Our ice box seems tolerably well insulated, surprisingly. 10 pounds of ice lasted us four days, and that was starting with a warm box. Most iceboxes as manufactured by the boat builder seem to be objects of scorn and redesign/rebuild projects. Perhaps if I were installing refrigeration, I would go to the trouble to build/rebuild the box to insulate really well, and save the refrigerator unit lots cycle time. As it is, though, we can stay away from a resupply facility (marina) about four days before we need to pump the holding tank, take on water, and get fuel if we’re motoring a lot, so buying 10 pounds of ice every four days fits the resupply cycle anyway.

In fact, that’s what we are doing at Knapps Narrows Marina tonight – time for a resupply/Pumpout. I checked our drinking water and holding tank levels after a calm afternoon of reading at anchor, and realized we couldn’t comfortably last another night. Knapp’s Narrows was the closest marina. Two hours later we were tying up in a transient berth.

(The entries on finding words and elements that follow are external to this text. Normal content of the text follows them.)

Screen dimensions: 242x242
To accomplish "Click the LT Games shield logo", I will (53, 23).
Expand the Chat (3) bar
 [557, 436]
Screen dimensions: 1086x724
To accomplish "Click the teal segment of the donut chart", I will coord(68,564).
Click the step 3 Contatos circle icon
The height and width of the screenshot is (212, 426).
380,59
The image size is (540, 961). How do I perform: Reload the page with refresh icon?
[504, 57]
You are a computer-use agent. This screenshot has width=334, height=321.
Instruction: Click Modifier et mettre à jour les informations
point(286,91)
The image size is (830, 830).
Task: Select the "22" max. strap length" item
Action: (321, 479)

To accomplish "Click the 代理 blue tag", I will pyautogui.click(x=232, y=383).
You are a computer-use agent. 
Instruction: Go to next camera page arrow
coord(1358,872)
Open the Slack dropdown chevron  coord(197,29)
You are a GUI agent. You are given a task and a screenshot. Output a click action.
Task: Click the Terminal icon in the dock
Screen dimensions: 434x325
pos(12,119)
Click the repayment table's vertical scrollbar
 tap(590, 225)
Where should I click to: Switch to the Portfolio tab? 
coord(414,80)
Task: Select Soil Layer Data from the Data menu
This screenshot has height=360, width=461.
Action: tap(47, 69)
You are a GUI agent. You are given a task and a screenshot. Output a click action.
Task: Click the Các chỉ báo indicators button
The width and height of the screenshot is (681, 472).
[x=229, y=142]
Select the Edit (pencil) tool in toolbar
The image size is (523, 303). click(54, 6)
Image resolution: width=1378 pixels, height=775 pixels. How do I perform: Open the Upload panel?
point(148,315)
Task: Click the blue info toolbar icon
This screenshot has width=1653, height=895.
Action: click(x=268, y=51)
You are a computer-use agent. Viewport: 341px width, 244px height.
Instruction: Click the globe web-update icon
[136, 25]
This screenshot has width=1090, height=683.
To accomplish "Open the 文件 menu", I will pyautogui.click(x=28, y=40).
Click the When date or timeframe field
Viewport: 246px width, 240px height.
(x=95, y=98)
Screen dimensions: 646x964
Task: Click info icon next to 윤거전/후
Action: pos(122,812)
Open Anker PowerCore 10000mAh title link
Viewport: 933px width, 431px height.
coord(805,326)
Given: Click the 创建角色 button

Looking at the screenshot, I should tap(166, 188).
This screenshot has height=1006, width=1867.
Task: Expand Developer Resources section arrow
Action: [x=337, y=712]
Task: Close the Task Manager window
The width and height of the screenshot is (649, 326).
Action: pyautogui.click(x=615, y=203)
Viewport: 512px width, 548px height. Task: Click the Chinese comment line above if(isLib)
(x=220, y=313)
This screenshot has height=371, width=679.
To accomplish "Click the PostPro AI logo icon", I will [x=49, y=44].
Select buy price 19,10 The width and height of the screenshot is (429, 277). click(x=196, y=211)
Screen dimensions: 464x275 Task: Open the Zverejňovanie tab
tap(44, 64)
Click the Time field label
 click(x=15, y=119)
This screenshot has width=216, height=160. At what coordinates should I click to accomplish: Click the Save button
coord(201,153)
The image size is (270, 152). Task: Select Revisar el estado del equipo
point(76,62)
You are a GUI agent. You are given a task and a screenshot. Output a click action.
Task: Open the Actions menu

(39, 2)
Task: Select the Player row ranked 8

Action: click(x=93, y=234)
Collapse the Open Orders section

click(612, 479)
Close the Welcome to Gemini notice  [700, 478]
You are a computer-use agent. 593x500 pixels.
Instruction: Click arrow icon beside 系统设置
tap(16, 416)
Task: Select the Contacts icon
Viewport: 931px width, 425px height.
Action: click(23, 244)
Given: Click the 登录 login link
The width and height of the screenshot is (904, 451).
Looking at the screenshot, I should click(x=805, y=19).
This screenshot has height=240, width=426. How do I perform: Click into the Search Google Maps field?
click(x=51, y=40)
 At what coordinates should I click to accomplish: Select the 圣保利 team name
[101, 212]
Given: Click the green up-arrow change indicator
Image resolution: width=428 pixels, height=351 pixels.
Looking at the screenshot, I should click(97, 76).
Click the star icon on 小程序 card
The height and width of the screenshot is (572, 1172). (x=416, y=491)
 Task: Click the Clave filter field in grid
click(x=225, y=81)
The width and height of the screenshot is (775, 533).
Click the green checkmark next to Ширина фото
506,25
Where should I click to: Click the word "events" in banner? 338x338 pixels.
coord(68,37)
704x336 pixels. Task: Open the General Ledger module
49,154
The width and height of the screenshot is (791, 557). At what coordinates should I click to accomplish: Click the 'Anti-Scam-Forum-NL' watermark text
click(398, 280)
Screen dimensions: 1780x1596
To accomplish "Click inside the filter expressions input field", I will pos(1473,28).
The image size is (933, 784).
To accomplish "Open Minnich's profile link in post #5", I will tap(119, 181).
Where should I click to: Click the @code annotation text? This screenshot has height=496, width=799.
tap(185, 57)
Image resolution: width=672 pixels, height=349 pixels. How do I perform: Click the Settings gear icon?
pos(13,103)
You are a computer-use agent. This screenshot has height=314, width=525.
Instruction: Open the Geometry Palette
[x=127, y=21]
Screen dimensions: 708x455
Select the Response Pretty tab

Old wooden Ketch. Looks to be based on the skipjacks that used to work the bay. Note the clipper prow and raked, solid timber masts.

Old wooden Ketch. Looks to be based on the skipjacks that used to work the bay. Note the clipper prow and raked, solid timber masts.

Delving deeper into land-based culture, we decided to have dinner at a restaurant within walking distance, and now I’m doing laundry to get us through two more days. Tomorrow we’re off the pier again exploring Harris Creek farther north than our habitual stopping place at Dun Cove.